Aku sigap. Kusetir angkot itu seperti Valentino Rossi sedang mengemudikan mobil balap F-1. Kecepatan tinggi. Jalan-jalan berkelok kuterobos begitu saja. Aku juga sempat menabrak dagangan tukang tomat. Tomatnya berhamburan. Aku terus melaju mengejar bus warna abu-abu. Penumpang di dalam angkat termasuk 3 mbak berkerudung itu terlihat ketakutan. Mereka semua ketakutan karena tadi aku bilang bahwa aku baru belajar mengemudi setahun yang lalu, itupun hanya 6 hari kursus, sejak kursus itu aku belum pernah mengemudi lagi, dan aku juga belum punya SIM mengemudi. Mereka berteriak histeris. Aku tak peduli. Kalau dalam kondisi seperti ini, semangat Social Corporate Responsibility-ku sedang tinggi-tingginya.

Aku menginjak pedal gas semakin tinggi. Lalu menginjak rem dengan tiba-tiba pula. Kalian bisa membayangkannya? Sungguh mengerikan! Sangat dan sangat menegangkan!

Akhirnya setelah bergelut dengan maut dan bertaruh nyawa, bis warna abu-abu itu terkejar. Ternyata ia sudah mangkal di terminal terakhir. Ya di halte Bubulak tadi. Aku memeriksa ke dalam bus.
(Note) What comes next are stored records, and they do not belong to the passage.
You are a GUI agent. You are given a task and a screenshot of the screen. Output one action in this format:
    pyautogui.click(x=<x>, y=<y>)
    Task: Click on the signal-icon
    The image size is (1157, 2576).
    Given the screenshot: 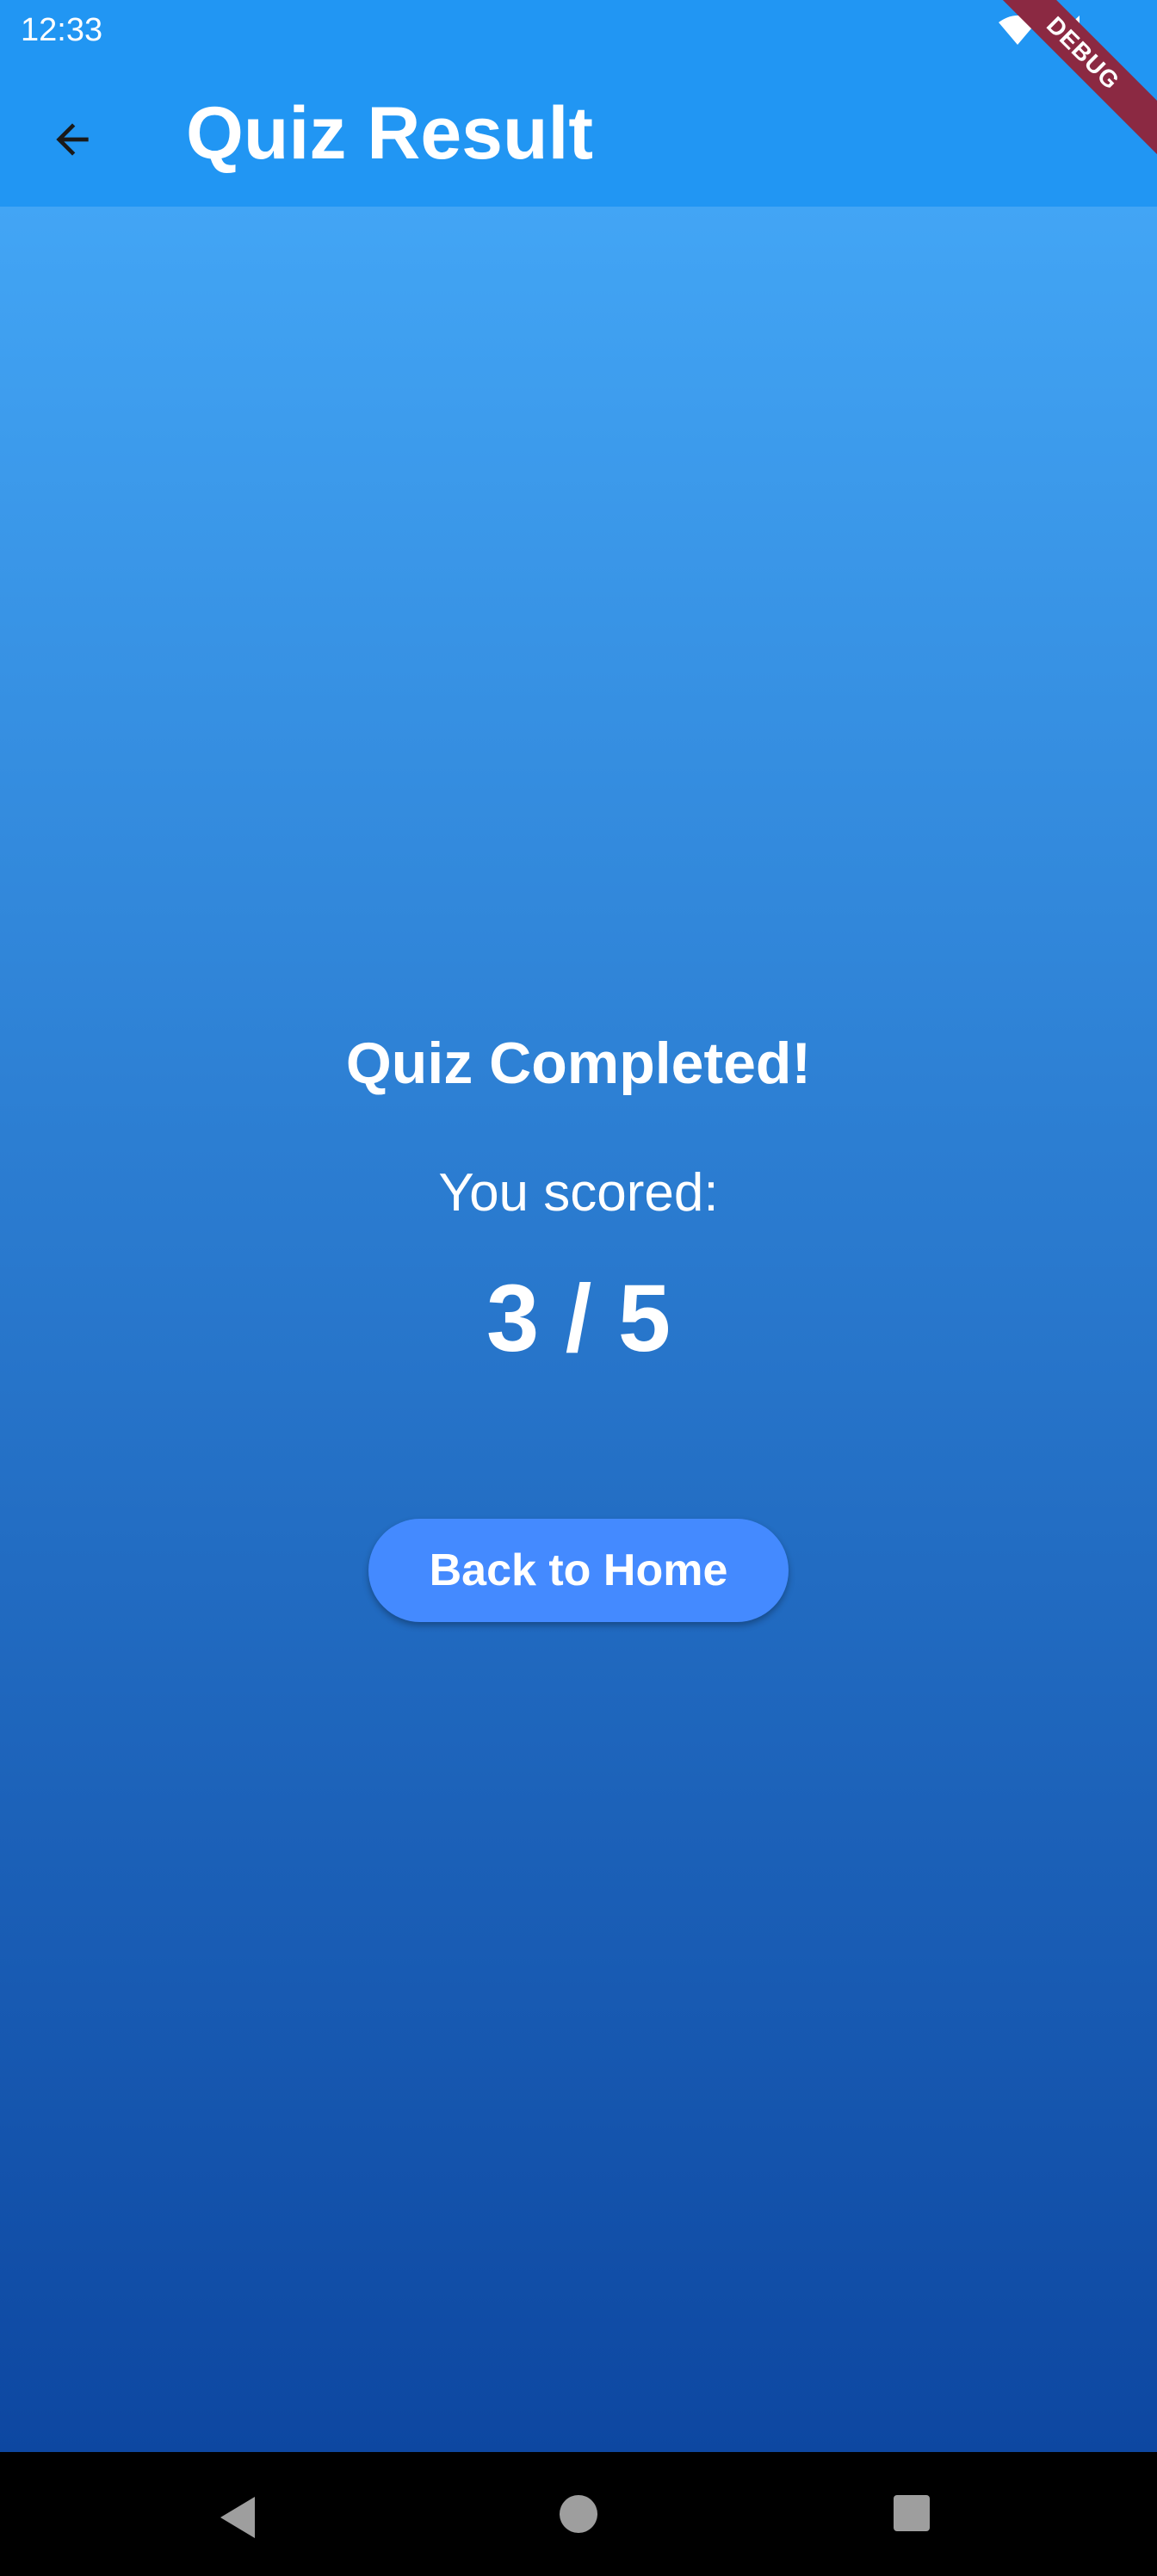 What is the action you would take?
    pyautogui.click(x=1065, y=30)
Ah, itu dia bukunya. Ketemu. Aku mengambilnya lalu menyerahkannya ke mbak berkerudung putih. Lalu aku mengantarkan mereka bertiga sampai halte terdekat dimana mereka akan pulang.

Kalian ingin tahu yang terjadi selanjutnya?

Setelah aku menurunkan mereka di halte, aku hendak berbalik. Sambil menatap mereka, aku bilang pada mereka, “Lain kali hati-hati.” Saat mengatakan itu, aku merasa seperti Tuxedo Bertopeng sehabis menyelamatkan Sailormoon dari serangan monster jahat. Aku seperti pahlawan saja.

Lalu, inilah kejadian paling romantis yang pernah ada di muka bumi menurut versiku sendiri, setelah aku hendak masuk angkot lagi, ketika hendak membuka pintu angkot, mbak berkerudung biru itu berteriak, bertanya padaku,

“MAS SIAPA NAMANYA???”

Aku menoleh, tersenyum optimis, lalu bilang, “Joko…..”

Aku sengaja tidak mengatakan bahwa nama legendarisku yang sebenarnya adalah ‘SuLy’.

Mbak berkerudung biru itu lantas tersenyum sambil menyebut namaku berulang-ulang seperti orang berdzikir. Kutebak, pasti malam itu ia akan memimpikan aku.

=========================================

Sungguh konyol sekali aku membayangkan kejadian seperti itu. Dulu aku juga pernah bilang, bahwa menggombal itu kadang-kadang sangat dahsyat dampaknya.

Cukup, khayalannya cukup sampai disini. Akhirnya aku tiba di Berlin. Masuk. Aku bertanya pada 2 mbak-mbak yang kali ini belum berkerudung, “Mbak, Al Hurriyah ke sebelah mana?”

Dia bilang, “Mas lurus saja, jangan belok-belok.  Tapi agak jauh mas, kalau jalan kira-kira sepuluh menit-an.” Aku pun jalan. Tak kusangka, akhiran ‘–an’ pada kata ‘10 menit-an’ lamanya juga hampir 10 menit. Maka, 10 menit-an itu sama saja dengan hampir 20 menit. Tapi tak mengapa karena toh tadi sudah kubilang bahwa aku suka jalan kaki.

Aku pun menginjakkan kaki di tempat itu, di Masjid Al Hurriyah IPB. Tempat dimana –semoga- impian-impian itu juga akan menjadi nyata senyata-nyatanya.

Bermimpilah, karena Tuhan akan memeluk mimpi-mimpi itu!